* _Task instructions_
Which lines of the records contain "Copy"? Collect every one of them.

* _Data provided_
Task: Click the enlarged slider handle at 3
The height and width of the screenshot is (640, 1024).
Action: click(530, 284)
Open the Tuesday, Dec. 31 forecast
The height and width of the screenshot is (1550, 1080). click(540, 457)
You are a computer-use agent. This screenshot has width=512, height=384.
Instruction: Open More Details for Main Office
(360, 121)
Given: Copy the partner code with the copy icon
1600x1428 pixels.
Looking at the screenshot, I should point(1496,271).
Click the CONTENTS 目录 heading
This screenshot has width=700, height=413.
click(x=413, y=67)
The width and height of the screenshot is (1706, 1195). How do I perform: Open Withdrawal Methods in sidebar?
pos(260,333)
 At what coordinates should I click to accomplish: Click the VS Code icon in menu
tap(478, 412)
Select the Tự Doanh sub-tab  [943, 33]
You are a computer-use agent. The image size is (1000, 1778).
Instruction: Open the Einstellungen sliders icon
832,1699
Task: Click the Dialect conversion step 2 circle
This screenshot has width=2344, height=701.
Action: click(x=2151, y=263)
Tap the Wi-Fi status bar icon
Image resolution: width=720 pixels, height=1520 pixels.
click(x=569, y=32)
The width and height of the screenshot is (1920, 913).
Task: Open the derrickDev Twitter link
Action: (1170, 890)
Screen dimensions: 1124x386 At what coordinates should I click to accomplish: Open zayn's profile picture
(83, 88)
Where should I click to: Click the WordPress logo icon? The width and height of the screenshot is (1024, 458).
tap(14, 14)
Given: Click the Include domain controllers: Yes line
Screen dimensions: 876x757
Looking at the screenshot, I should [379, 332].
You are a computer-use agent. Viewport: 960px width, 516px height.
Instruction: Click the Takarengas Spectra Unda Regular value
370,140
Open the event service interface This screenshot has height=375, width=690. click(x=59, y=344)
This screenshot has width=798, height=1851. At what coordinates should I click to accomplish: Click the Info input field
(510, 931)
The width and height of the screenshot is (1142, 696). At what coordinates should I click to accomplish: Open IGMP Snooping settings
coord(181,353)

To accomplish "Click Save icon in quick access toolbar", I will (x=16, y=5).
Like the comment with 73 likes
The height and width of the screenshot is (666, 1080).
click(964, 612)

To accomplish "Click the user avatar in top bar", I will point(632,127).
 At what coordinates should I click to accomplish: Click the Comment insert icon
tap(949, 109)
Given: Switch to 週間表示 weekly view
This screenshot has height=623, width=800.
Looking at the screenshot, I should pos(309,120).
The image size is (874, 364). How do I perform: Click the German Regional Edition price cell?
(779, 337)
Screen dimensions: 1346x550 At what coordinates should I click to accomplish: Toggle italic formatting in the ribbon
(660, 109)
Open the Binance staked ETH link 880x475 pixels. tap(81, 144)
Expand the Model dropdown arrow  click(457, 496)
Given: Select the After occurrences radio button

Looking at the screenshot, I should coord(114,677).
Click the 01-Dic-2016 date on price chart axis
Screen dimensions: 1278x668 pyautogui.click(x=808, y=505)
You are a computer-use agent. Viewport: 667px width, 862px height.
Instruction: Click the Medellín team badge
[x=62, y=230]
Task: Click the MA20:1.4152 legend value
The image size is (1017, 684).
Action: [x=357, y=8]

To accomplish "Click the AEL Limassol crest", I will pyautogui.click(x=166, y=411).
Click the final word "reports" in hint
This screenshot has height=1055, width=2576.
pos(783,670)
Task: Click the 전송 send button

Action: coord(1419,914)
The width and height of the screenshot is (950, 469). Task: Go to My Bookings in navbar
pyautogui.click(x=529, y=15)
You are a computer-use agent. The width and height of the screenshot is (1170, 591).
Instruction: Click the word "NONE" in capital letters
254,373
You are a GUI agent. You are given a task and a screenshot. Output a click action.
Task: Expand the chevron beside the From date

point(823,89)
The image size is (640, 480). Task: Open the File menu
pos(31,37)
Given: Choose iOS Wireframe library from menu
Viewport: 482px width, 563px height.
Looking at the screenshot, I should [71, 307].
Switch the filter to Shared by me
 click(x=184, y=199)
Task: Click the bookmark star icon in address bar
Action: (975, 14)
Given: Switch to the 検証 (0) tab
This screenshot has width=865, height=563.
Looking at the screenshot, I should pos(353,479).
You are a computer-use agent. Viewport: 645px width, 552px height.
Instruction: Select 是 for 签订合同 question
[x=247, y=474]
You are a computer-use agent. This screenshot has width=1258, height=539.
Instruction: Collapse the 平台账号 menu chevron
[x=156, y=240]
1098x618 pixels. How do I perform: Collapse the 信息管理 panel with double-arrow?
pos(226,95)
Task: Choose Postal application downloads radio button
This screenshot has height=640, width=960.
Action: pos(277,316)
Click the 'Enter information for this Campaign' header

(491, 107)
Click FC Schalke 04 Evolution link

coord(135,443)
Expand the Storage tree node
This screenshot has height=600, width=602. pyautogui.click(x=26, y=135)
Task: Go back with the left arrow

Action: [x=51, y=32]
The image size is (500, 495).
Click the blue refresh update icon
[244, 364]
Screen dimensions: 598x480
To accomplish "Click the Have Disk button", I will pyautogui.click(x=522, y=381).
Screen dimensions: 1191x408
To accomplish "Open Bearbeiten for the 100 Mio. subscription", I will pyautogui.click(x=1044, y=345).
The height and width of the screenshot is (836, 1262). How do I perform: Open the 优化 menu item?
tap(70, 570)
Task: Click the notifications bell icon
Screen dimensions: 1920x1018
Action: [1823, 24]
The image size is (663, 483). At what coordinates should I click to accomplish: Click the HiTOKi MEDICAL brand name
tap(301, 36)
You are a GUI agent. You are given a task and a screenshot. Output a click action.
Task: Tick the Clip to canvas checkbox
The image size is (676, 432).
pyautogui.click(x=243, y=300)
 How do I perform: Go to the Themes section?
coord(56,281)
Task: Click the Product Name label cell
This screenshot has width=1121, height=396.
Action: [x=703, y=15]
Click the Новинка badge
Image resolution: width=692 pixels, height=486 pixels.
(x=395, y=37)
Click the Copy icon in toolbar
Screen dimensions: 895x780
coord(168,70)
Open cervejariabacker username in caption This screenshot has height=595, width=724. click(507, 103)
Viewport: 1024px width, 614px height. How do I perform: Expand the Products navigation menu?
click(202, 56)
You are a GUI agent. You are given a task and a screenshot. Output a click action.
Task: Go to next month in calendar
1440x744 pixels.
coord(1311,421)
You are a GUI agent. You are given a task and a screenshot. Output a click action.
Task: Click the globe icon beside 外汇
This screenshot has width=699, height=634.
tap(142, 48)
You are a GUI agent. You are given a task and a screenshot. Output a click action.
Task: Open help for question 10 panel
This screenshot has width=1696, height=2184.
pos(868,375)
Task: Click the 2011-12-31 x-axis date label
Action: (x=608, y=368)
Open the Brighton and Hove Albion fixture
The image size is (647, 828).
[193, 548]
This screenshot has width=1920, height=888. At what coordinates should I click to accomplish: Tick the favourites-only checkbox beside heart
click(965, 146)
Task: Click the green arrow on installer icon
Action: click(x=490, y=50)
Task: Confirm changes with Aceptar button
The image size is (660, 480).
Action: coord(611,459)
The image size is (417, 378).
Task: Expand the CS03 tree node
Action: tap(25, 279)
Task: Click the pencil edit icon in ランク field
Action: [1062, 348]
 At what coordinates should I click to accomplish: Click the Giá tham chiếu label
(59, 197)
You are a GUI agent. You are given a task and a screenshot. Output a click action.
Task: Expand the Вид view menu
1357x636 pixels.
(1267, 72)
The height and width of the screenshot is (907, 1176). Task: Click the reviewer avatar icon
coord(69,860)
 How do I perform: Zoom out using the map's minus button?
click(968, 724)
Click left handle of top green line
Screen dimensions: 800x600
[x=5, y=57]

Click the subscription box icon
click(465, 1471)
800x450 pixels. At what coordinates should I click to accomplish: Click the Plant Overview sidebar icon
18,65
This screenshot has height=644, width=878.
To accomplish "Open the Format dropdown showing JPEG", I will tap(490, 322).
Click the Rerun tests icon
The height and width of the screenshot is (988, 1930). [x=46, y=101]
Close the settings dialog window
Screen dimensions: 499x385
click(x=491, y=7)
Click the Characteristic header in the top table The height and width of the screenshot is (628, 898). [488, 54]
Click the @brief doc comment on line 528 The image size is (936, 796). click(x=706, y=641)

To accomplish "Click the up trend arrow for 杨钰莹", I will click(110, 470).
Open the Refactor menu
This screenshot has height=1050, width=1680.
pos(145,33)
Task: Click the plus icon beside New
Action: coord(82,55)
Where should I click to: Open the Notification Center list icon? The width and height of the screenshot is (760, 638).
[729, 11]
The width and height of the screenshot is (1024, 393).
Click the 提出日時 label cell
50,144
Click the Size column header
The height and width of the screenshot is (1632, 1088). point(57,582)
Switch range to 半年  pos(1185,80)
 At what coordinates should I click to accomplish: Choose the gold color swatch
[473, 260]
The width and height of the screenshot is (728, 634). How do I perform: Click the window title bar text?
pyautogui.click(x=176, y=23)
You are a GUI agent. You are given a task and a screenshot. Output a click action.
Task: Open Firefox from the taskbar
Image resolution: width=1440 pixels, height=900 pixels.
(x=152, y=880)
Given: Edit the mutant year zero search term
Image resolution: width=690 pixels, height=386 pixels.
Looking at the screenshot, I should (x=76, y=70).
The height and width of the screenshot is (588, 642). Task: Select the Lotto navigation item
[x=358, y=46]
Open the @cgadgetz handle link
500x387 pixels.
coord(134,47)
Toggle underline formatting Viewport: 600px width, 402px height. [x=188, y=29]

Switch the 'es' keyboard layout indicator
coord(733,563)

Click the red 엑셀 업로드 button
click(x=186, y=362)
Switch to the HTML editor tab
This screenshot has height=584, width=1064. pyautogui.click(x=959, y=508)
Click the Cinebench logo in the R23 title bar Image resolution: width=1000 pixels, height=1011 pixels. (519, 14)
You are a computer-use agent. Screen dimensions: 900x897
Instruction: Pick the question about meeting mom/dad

* _Expected answer_
Given: Copy the partner code with the copy icon
Click the Copy icon in toolbar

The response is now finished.